STORED DATA START
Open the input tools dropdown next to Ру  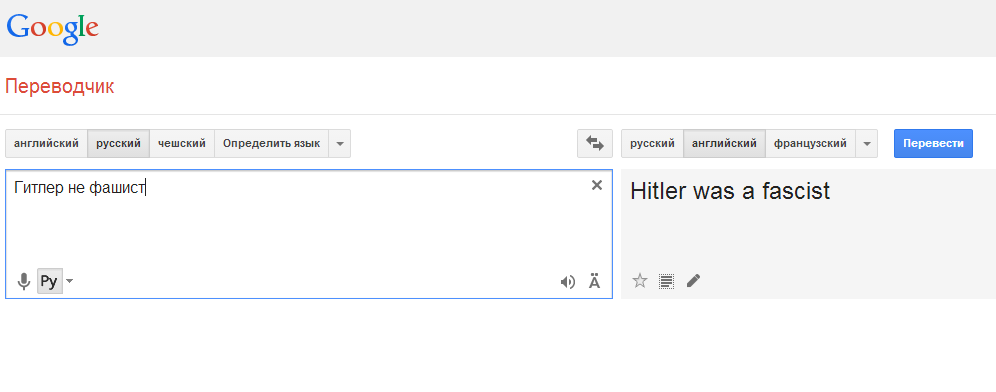pyautogui.click(x=69, y=281)
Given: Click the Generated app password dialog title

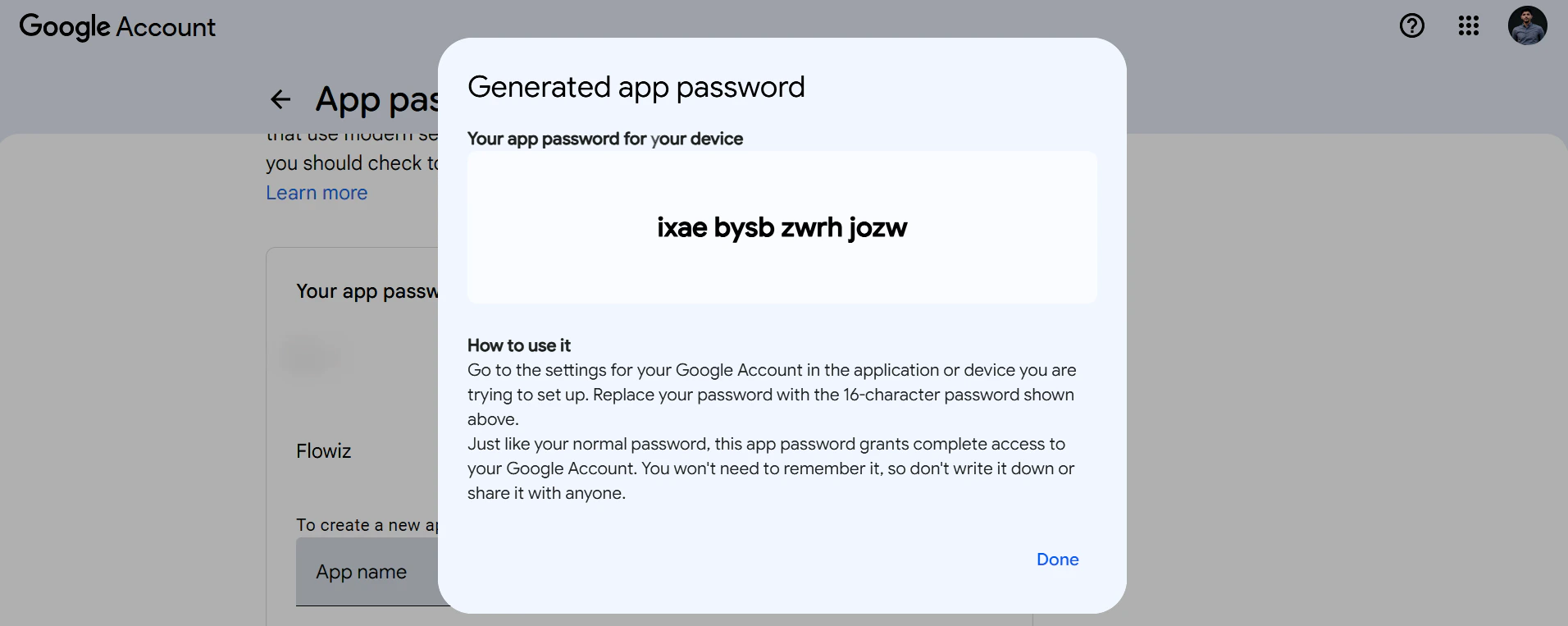Looking at the screenshot, I should click(636, 86).
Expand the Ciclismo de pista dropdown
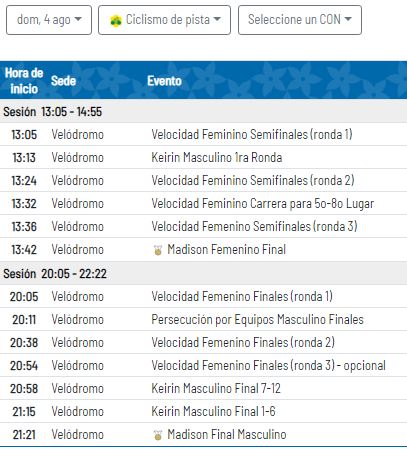This screenshot has height=452, width=407. (164, 20)
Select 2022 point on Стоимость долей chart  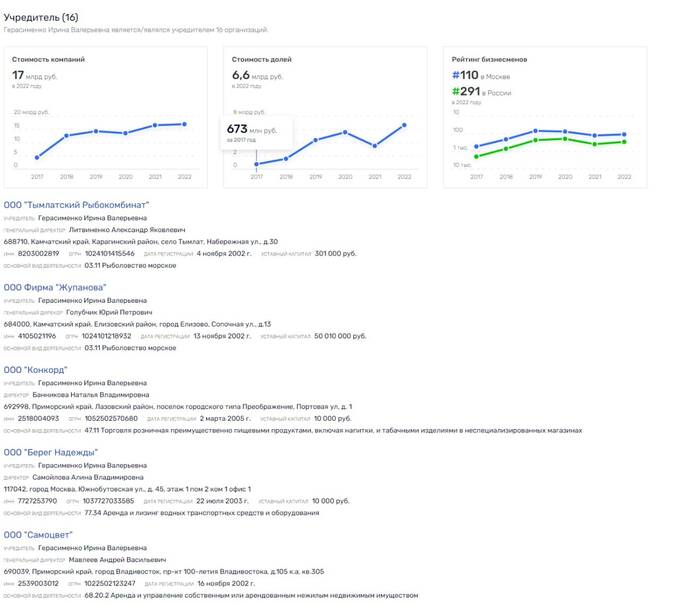pos(405,125)
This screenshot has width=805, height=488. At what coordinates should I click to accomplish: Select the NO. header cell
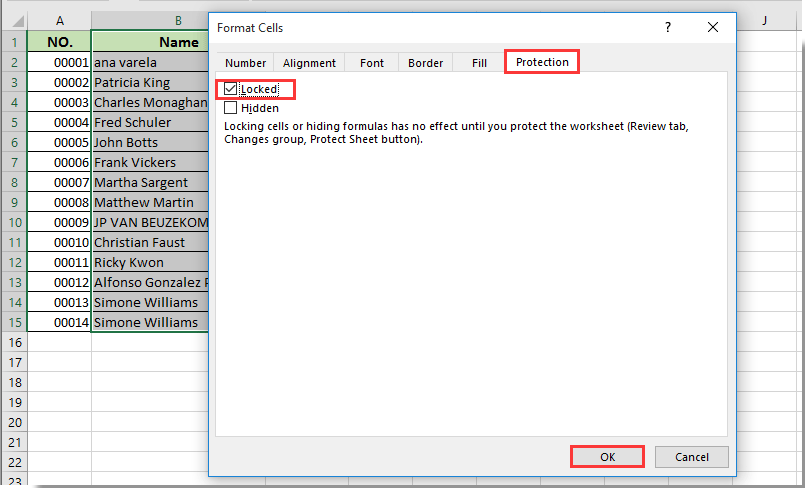(59, 42)
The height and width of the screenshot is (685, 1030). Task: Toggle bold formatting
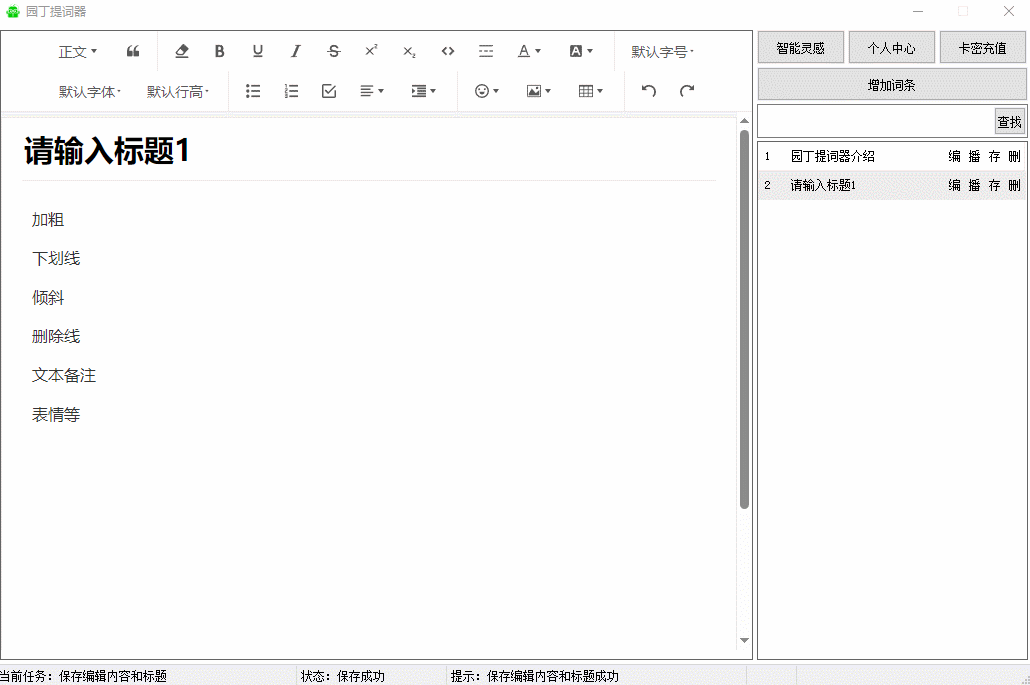220,52
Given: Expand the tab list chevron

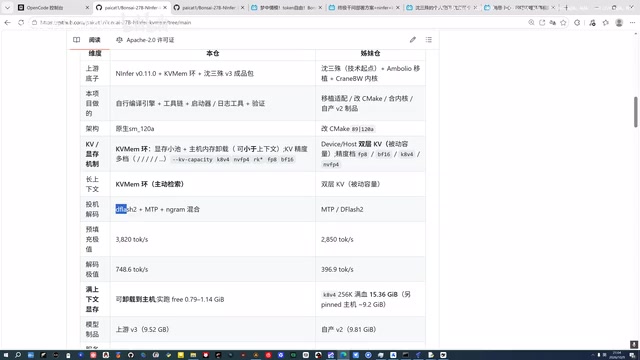Looking at the screenshot, I should pos(7,7).
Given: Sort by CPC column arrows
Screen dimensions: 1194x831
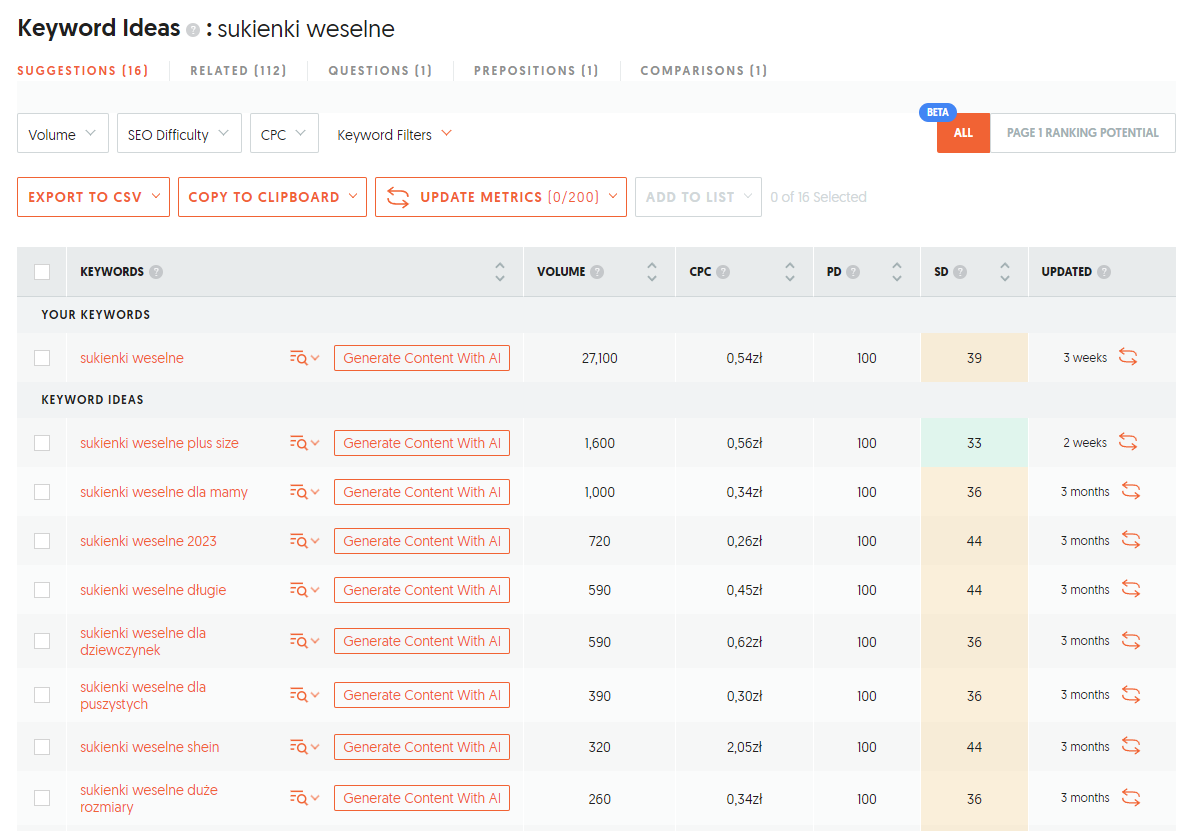Looking at the screenshot, I should tap(790, 272).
STORED DATA END
Transcribe, word for word, the stretch of lines in the data above from the one with "This screenshot has width=805, height=488." through the one with "Given: Sort by CPC column arrows"; omit all pictures.

This screenshot has width=805, height=488. At what coordinates should I click to accomplish: Select the NO. header cell
(59, 42)
The height and width of the screenshot is (685, 1030). Task: Toggle bold formatting
220,52
Given: Expand the tab list chevron

Looking at the screenshot, I should pos(7,7).
Given: Sort by CPC column arrows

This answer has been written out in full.